Microsoft shows off its Surface tabletop computer in May 2007. Photo: Kevin P. Casey/Bloomberg via Getty Images
When Microsoft debuted its giant Surface tabletop computer back in 2007, executives predicted it might only take three to five years for a version to make its way to consumers. That never happened, but 15 years later, tabletop computing is back — this time in a new, game-focused vision from another company.
Why it matters: Long ago both Bill Gates and "Minority Report" promised a future in which every wall and surface becomes a digital screen where information can be displayed and manipulated by touch.
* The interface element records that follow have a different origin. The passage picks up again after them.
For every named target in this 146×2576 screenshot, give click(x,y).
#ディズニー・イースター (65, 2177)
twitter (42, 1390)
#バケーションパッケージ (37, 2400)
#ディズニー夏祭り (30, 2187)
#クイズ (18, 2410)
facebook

That future is finally beginning to materialize.
Driving the news: Tastemakers — best known for Arcade 1Up, its line of slimmed down versions of '80s arcade games — is launching retail sales of the Infinity Game Table next month, following a successful Kickstarter campaign.
- Starting at around $600, the coffee-table size device includes a bunch of classic Hasbro games along with digital card games, jigsaw puzzles and coloring books.
- Games can be played by multiple people in one place, or with other table owners over the internet.

Flashback: The original Surface may be a distant memory now, but it was a groundbreaking computer for its time, with demos that wowed.
- Debuting around the same time as the iPhone, it was one of the first commercial products to offer a multitouch interface.
- Microsoft targeted sales of the first Surface at the hotel and retail markets. However, those who got a chance to experience it were inevitably captivated by its potential consumer uses.
Yes, but: Priced at a prohibitive $10,000 and extremely bulky, the device never got a chance to move beyond niche business markets. Microsoft eventually licensed the technology to Samsung, and later reused the Surface name for its own consumer tablets.
Between the lines: The iPhone made touch screens a part of our lives while the Surface vanished.
- In the intervening years, however, the visions have grown closer: Apple introduced the iPad, touch came to Windows computers and tablets, and touch screens are everywhere now from cars to elevators to vending machines.
What's next: A lot of surface areas have yet to be digitized. Despite Gates' promise, most walls still only smudge when we touch them.
- But the Infinity Game Table, like Surface before it, shows how just offering a touch screen in a different shape or size creates new opportunities. I suspect Gates is right on the outcome, if not on the timing.